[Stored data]
--
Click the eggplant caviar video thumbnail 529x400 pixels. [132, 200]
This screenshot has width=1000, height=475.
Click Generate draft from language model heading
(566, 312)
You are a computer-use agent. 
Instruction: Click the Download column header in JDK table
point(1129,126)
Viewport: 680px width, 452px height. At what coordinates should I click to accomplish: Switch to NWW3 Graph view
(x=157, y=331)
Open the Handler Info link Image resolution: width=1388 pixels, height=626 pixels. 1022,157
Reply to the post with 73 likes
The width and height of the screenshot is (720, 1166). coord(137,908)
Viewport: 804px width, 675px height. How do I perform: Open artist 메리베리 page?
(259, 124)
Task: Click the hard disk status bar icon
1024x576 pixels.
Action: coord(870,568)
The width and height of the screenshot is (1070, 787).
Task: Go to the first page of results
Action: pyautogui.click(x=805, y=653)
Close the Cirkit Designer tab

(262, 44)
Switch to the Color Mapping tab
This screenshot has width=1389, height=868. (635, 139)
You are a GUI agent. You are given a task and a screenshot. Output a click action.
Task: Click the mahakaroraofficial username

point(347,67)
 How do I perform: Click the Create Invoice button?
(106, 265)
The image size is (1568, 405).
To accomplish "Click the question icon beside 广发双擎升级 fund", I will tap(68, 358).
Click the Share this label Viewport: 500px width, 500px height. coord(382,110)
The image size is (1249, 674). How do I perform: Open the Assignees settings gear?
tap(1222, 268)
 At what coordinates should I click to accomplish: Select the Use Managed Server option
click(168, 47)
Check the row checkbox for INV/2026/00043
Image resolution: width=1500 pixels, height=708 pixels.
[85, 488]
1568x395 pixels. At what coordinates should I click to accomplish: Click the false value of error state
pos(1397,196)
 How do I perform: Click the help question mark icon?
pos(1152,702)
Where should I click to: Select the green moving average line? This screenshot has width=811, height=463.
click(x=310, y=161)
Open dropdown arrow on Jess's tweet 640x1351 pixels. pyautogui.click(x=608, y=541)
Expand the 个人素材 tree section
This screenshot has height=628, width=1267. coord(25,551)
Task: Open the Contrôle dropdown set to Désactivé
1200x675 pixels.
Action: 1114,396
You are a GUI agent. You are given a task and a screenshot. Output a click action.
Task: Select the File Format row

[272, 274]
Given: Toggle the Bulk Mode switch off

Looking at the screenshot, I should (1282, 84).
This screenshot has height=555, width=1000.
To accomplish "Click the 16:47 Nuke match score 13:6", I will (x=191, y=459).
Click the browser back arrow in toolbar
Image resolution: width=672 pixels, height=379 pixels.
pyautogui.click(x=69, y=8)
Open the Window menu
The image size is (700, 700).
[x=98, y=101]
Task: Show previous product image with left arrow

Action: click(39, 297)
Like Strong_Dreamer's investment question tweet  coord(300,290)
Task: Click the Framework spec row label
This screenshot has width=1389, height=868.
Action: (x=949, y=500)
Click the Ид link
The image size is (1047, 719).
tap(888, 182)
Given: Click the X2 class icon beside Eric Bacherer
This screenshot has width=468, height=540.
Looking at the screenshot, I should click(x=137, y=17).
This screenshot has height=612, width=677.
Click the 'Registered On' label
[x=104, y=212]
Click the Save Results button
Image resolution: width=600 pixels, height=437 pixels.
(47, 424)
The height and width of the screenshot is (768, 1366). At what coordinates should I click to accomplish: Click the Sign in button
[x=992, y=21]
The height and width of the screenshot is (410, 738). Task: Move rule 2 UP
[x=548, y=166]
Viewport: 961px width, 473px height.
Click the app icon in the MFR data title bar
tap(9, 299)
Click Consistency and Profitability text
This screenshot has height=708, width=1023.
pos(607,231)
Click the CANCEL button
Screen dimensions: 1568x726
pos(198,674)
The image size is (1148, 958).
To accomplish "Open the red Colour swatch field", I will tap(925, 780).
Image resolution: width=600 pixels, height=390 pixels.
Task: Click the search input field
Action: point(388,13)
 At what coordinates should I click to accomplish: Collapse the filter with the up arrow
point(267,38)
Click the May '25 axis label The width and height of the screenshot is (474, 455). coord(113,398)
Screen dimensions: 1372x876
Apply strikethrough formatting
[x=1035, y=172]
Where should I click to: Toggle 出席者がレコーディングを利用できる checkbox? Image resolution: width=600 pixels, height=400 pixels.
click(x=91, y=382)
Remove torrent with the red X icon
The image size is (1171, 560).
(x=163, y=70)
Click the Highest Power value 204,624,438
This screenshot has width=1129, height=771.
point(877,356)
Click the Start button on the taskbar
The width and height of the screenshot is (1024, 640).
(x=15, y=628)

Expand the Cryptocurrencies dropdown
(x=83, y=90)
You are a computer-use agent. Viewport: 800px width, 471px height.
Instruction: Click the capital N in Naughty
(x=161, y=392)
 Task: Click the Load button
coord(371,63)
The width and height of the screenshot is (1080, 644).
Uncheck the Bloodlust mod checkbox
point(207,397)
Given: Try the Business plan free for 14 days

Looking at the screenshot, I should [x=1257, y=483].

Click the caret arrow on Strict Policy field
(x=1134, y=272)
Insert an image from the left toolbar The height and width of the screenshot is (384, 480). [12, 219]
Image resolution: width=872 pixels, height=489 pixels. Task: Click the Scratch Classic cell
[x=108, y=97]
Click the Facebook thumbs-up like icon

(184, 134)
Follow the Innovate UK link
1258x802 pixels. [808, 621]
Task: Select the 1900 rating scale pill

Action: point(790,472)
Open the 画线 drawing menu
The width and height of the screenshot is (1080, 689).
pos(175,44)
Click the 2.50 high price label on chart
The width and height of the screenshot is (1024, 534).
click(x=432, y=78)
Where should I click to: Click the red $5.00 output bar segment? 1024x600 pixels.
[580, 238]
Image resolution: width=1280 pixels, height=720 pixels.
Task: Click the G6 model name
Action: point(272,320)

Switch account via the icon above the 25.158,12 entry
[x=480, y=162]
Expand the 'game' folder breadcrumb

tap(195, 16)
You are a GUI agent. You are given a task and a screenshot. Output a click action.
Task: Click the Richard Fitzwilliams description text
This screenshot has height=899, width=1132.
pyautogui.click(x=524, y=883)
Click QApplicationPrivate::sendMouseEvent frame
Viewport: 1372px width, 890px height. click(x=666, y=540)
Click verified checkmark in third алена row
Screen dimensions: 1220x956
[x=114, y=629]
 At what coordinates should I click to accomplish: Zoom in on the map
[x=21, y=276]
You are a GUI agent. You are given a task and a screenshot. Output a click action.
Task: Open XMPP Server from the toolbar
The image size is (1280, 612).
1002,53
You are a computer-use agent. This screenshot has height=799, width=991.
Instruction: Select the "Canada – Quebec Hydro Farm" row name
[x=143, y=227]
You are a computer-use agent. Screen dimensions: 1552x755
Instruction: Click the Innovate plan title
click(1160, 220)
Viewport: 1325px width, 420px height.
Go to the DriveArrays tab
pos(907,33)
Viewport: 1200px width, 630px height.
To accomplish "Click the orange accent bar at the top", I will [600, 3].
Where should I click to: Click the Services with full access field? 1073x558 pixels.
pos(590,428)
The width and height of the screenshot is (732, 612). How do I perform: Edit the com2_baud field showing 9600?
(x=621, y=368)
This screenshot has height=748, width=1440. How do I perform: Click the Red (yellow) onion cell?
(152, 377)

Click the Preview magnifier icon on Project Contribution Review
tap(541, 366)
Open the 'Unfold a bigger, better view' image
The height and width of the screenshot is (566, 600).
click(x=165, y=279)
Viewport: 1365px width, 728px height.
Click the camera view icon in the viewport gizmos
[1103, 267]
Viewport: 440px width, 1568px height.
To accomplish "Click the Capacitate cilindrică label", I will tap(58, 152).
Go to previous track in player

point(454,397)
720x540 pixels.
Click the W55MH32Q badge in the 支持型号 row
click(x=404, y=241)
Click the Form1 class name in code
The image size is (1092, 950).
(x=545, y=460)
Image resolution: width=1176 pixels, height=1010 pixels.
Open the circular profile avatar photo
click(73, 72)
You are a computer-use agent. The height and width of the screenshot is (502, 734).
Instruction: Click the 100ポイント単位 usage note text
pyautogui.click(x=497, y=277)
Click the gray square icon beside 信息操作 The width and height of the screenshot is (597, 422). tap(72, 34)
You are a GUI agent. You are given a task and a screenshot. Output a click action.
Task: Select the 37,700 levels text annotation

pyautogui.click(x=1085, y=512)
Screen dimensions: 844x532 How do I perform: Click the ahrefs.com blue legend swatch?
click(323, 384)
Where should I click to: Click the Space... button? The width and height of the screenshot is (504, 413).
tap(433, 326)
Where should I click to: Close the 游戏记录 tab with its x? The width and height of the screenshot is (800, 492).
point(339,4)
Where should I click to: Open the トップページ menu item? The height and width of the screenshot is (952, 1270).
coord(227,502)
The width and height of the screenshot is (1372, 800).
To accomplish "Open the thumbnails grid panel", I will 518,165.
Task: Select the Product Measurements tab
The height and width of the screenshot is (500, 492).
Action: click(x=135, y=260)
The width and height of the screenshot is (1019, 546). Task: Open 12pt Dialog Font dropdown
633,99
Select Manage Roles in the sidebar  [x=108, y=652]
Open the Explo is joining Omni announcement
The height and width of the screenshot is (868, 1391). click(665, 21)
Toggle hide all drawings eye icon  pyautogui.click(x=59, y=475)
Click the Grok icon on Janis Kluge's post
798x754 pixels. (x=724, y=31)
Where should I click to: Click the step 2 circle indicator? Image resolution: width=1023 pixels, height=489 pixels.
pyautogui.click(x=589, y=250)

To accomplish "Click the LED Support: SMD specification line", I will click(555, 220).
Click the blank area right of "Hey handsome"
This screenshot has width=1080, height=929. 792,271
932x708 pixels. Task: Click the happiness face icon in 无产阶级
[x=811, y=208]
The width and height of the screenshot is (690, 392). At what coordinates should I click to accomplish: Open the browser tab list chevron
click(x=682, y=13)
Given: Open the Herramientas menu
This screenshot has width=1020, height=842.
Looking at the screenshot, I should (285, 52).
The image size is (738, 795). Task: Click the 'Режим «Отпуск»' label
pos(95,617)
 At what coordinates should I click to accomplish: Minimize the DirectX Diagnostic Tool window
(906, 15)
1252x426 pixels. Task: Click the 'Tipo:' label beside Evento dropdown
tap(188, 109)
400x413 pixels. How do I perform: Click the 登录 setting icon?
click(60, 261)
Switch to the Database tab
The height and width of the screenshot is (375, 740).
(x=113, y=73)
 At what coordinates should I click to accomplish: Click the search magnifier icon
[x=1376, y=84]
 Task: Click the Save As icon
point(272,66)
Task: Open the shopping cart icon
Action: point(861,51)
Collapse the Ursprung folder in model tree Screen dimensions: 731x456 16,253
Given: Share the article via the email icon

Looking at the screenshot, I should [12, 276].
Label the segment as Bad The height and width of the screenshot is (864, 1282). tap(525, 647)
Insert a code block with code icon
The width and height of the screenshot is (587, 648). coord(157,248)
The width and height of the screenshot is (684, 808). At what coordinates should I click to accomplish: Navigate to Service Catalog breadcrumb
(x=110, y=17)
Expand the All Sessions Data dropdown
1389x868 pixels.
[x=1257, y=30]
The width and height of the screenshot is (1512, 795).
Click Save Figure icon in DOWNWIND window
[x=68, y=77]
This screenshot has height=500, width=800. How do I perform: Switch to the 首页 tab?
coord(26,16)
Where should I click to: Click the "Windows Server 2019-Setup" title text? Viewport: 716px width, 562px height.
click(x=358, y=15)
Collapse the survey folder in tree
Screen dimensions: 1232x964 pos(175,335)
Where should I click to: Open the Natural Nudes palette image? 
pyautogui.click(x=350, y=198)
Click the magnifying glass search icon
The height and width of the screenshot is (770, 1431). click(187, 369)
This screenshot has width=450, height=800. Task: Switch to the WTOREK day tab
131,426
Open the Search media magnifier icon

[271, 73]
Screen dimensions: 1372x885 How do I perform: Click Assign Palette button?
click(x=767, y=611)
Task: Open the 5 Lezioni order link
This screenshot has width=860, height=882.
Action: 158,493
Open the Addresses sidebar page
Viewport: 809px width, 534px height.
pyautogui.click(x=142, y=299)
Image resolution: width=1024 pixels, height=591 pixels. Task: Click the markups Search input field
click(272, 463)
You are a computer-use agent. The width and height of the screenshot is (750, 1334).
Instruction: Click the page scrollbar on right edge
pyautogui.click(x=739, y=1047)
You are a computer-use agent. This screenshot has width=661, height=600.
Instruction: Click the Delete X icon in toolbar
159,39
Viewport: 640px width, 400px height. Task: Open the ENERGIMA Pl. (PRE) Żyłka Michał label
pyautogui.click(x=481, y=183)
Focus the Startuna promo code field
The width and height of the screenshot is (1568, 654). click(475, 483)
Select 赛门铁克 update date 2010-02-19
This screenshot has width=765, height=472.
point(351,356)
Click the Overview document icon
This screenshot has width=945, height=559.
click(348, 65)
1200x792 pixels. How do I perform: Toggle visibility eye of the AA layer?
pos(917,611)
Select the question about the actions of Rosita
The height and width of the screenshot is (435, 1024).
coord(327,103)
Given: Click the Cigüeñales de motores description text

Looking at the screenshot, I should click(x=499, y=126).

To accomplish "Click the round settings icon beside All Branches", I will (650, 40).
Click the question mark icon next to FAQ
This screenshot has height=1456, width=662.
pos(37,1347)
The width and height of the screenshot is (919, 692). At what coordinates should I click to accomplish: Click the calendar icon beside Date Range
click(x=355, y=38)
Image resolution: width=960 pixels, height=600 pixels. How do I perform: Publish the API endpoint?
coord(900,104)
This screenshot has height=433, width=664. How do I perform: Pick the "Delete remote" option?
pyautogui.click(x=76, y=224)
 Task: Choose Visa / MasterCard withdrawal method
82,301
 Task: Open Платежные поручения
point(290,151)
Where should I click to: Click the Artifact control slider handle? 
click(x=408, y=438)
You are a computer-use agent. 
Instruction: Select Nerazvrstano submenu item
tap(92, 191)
--
YOUR ASSIGNMENT → Your answer should be the lines of the records that include the word "computer".

TASK SOLUTION →
You are a computer-use agent. 
You are a computer-use agent. Viewport: 800px width, 471px height.
You are a computer-use agent. This screenshot has height=799, width=991.
You are a computer-use agent. Screen dimensions: 1552x755
You are a computer-use agent. The height and width of the screenshot is (502, 734).
You are a computer-use agent. The width and height of the screenshot is (750, 1334).
You are a computer-use agent. This screenshot has width=661, height=600.
You are a computer-use agent. 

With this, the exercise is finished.